*Exercise objective*.
How many lines in the rows below contain the word "label"? Case counts, and the reply should be only the number.
-- start of Excerpted data --
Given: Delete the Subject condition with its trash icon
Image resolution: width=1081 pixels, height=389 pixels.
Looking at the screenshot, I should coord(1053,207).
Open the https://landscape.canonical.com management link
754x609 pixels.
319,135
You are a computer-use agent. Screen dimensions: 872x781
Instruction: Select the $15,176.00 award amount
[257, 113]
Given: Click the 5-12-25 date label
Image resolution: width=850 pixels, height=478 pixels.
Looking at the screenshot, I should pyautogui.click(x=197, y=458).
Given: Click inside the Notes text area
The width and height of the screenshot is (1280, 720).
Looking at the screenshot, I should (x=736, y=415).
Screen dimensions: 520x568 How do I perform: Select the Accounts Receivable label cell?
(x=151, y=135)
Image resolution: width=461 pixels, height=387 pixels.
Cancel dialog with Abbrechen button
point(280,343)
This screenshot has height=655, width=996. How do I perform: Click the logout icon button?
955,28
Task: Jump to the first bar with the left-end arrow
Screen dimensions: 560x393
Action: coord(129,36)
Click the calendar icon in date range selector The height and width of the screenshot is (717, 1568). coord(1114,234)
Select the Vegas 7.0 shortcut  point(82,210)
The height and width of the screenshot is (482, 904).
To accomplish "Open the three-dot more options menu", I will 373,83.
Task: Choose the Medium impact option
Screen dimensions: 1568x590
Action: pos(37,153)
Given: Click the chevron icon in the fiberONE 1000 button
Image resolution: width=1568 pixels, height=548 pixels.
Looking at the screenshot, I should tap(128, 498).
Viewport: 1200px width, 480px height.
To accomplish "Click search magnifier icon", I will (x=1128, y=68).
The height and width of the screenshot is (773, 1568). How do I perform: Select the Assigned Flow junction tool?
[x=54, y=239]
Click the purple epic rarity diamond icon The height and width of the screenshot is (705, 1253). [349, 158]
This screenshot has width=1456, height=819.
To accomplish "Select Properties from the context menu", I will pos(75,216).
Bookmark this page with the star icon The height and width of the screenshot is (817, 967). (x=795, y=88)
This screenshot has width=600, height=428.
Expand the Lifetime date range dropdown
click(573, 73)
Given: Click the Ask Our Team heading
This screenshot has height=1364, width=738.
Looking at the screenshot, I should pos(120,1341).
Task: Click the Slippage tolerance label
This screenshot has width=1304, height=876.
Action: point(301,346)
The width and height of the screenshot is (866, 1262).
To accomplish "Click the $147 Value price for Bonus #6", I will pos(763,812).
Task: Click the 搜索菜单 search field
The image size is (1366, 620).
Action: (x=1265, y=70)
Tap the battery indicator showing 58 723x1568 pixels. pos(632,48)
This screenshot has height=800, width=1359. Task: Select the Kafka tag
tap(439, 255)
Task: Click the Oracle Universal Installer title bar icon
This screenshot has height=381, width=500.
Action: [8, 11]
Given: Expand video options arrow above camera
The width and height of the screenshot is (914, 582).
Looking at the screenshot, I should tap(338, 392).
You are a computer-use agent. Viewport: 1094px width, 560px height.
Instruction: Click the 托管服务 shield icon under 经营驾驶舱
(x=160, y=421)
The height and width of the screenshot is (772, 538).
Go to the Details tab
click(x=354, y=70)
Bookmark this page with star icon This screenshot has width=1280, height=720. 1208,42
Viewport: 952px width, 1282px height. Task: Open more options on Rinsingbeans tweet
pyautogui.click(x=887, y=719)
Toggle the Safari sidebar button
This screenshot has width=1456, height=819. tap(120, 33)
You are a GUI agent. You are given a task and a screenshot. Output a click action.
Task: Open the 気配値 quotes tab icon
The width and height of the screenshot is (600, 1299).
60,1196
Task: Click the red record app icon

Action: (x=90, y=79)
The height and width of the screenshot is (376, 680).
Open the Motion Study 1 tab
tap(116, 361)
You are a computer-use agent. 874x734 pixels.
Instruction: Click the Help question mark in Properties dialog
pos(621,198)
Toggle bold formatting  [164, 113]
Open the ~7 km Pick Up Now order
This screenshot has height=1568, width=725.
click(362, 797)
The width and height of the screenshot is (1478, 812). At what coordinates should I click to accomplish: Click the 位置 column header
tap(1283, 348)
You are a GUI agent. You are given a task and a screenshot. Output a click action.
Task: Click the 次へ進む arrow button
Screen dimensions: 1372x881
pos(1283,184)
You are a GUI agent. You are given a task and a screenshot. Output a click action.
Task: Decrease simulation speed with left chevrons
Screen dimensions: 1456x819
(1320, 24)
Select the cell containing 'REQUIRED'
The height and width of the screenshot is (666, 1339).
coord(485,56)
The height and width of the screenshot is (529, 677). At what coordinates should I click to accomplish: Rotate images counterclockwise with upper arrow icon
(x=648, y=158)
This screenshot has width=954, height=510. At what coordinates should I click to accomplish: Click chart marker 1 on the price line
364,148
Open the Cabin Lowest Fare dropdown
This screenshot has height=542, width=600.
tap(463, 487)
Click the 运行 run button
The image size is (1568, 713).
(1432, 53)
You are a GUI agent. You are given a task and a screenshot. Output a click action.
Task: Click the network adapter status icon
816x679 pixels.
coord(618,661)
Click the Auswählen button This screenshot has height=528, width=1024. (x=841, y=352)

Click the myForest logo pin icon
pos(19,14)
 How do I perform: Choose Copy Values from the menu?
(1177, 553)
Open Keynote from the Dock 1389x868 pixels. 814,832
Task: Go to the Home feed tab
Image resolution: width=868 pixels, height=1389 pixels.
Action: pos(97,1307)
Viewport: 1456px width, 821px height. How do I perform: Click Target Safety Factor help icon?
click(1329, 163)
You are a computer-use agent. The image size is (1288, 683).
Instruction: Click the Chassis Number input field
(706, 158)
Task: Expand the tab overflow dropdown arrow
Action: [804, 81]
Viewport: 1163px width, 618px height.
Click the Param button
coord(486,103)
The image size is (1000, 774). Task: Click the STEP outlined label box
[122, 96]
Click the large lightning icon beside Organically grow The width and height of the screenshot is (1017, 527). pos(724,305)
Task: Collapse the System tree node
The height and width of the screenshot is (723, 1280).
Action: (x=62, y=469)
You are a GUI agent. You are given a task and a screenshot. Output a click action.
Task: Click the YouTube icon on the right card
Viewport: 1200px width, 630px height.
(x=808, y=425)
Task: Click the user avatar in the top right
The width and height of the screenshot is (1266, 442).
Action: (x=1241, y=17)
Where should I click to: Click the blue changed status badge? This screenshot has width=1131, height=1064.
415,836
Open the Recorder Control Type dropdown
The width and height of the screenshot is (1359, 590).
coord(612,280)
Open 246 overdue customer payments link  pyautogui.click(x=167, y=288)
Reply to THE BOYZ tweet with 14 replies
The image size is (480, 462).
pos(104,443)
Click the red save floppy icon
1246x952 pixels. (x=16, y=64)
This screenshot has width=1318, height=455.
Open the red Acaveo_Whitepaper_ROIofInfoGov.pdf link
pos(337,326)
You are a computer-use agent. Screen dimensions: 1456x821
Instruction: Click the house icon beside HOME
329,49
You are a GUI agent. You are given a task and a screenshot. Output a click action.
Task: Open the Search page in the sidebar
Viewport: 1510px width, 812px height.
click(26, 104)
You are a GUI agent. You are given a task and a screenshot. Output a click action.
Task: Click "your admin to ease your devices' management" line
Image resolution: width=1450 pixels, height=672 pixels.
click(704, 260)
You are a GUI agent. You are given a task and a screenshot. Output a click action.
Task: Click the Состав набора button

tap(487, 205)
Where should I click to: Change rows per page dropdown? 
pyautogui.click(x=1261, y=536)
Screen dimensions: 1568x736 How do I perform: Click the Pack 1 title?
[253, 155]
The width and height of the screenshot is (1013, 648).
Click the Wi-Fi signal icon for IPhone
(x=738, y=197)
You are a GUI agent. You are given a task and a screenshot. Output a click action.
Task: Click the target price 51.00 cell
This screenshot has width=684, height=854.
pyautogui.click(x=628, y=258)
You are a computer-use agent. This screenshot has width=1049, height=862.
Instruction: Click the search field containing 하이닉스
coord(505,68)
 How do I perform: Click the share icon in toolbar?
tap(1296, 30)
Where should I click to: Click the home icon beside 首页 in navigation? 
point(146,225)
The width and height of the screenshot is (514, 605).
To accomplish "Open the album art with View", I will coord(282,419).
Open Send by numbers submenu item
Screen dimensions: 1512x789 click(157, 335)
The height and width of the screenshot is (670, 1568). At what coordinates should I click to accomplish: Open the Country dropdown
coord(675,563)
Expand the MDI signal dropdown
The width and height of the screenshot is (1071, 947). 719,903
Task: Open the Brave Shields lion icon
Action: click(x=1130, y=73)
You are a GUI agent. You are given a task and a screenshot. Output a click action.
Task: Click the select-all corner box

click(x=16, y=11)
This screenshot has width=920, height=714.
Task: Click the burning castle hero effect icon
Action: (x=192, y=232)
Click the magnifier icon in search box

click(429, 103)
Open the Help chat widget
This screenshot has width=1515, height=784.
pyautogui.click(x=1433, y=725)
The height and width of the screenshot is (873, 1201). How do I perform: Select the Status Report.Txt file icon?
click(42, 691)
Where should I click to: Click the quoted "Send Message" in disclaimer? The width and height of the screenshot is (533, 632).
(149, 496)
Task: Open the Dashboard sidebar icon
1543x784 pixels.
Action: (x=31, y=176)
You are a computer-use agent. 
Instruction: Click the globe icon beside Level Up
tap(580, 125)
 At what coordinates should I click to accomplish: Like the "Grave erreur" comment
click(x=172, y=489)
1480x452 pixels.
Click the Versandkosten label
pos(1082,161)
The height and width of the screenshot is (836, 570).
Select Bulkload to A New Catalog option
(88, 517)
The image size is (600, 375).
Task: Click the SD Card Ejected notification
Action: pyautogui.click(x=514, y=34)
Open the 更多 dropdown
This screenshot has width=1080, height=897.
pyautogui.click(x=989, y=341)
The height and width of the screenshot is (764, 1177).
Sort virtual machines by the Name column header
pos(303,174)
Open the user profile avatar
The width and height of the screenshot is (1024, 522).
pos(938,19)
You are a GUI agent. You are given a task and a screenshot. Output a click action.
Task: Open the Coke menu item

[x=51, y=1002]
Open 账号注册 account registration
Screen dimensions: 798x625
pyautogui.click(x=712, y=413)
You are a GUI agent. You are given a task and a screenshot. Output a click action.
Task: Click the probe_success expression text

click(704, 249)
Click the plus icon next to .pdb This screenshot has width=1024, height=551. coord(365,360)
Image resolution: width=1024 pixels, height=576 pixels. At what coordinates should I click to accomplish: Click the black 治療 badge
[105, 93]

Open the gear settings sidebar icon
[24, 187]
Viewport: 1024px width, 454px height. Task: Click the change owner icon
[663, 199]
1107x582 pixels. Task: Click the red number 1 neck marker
-- end of Excerpted data --
*Solution*.
5